Im Pressebericht in den "Potsdamer Neuesten Nachrichten" vom 21. Januar wird Rosenheim in einem Nebensatz als möglicher Demonstrationsort erwähnt. Dort heißt es: "Nach PNN-Informationen ist Wittstock bislang der einzige Ort in den neuen Bundesländern, in dem die Rechtsextremisten eine Demo zum 1. Mai geplant haben. Daneben wollen die Neonazis an diesem Tag in Dortmund (NRW), Neumünster (NDS) und Rosenheim (Bayern) ihre Aufzüge abhalten."

Einer der Autoren dieses PNN-Artikels, Alexander Fröhlich, teilte uns schriftlich auf Anfrage mit: „Bei unseren Recherchen in einschlägigen Neonazi-Foren und durch Kontakte in sozialen Netzwerken, sind wir auch auf Rosenheim gestoßen. Es gab eindeutige und klare Hinweise. Demnach planen Rechtsextremisten dort einen Aufmarsch am 1. Mai. Es könnte jedoch auch sein, dass die ersten Berichte darüber bereits abgeschreckt haben, insbesondere auch der sich in Rosenheim formierende Widerstand."

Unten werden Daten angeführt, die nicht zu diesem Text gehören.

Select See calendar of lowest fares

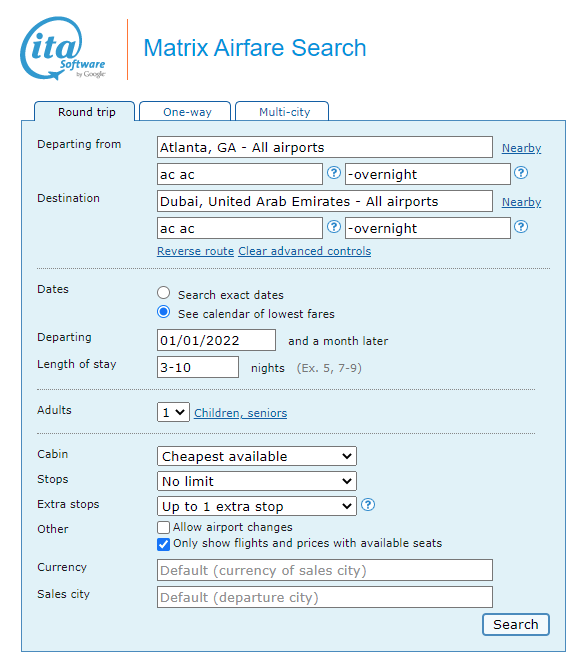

Einträge in einem Neonazi-Forum:

Auf unsere Anfrage machte uns zudem die "infogruppe rosenheim" auf Einträge in einem einschlägigen Neonazi-Forum aufmerksam (siehe Screenshot oben). Doch diese wenigen Einträge bleiben im Konjunktiv. Die infogruppe sieht diese Forumseinträge daher auch nicht als sichere Quelle an. 

Ein "BBergenfeld" schreibt, er habe "von Freunden mitbekommen" das in Rosenheim eine Demo geplant sei.  Ein "doitsch" antwortet darauf, dass das Freie Netz Süd "sicher wieder was in Süddeutschland machen" werde, ihm aber nicht bekannt sei, ob es Rosenheim wird. Beide Forumsteilnehmer scheinen somit nicht zum engeren Kreis der Szene-Insider zu gehören.

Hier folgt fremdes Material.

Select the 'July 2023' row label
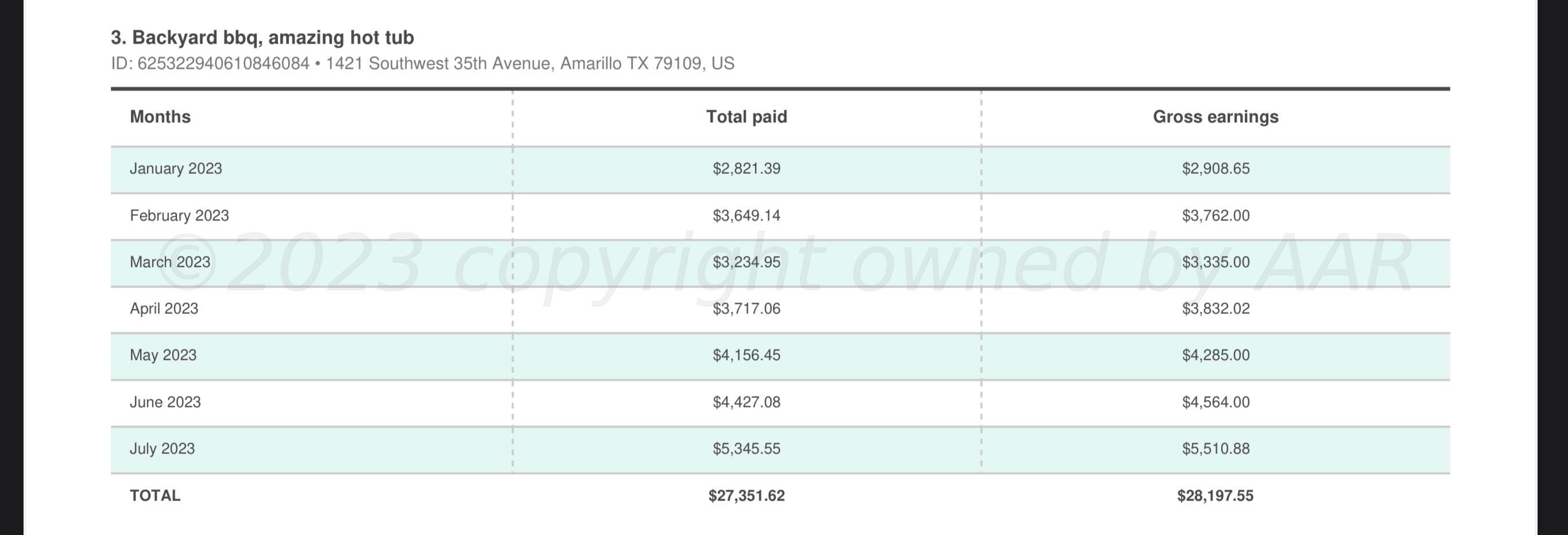coord(162,448)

Infobox: Die letzte rechte Demo in Rosenheim

Am 6. November 1999 organisierte der NPD Kreisverband Rosenheim-Traunstein eine Demo unter dem Motto ""Kampf den Drogen - Kampf der Drogenmafia - Todesstrafe für Dealer". Es kamen rund 400 rechte Teilnehmer. Die Stadt hatte versucht, die Veranstaltung per Verfügung zu untersagen. Der Bayerische Verwaltungsgerichtshof gab aber einer Beschwerde der NPD statt.

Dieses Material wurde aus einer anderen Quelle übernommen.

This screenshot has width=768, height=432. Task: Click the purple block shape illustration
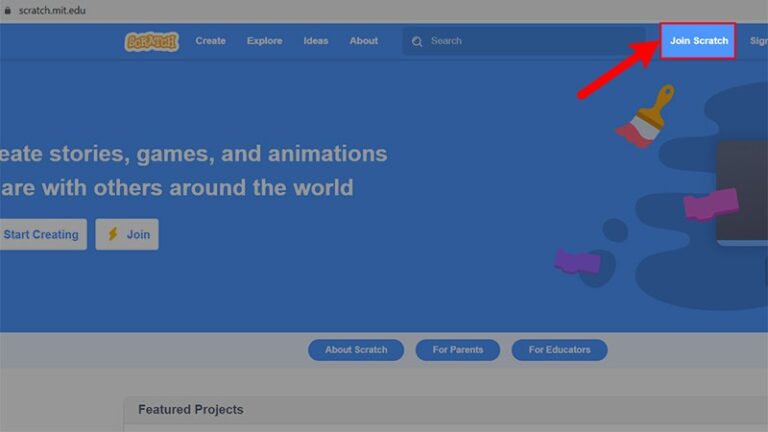coord(578,261)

Mehr Infos finden Sie hier auf der Intersetseite von a.i.d.a

Die "infogruppe Rosenheim" hält die Informationen der "Potsdamer Neuesten Nachrichten" für glaubwürdig, da für die anderen im PNN-Artikel erwähnten Demonstrationsorte (Dortmund, Wittstock und Neumünster) tatsächllich schon Mobilisierungsaufrufe im Internet zu finden seien. Somit scheinen sich also diese Prognosen bereits bestätigt zu haben.  

Der antifaschistischen Informations-, Dokumentations- und Archivstelle München e.V. , kurz a.i.d.a, lagen auf unsere Anfrage auch keine näheren Informationen vor. Allerdings gab man dort zu bedenken, das Rosenheim im Vergleich zu den letztjährigen Demonstrationsorten sehr weit im Süden liegt und das eher gegen die Stadt spreche.  

Wie groß könnte die Demo werden?

Ein Foto vom der letzten Neonazi-Demo in Rosenheim vom 6. November 1999.

Die Demonstrationen am 1. Mai gehören aufgrund des hohen Symbolcharakters (Feiertag der internationalen Arbeiterbewegung) zu den wichtigsten Terminen der rechten Szene im Jahr. Daher wird versucht eine möglichst große Masse zu mobilisieren um Stärke zu zeigen.

Sollte es zu einer Demonstration in Rosenheim kommen, rechnet die infogruppe mit 900 bis 1200 Teilnehmern. In dieser Größenordnung bewegten sich nämlich die Neonazi-Aufmärsche zum 1. Mai in den letzten Jahren im süddeutschen Raum.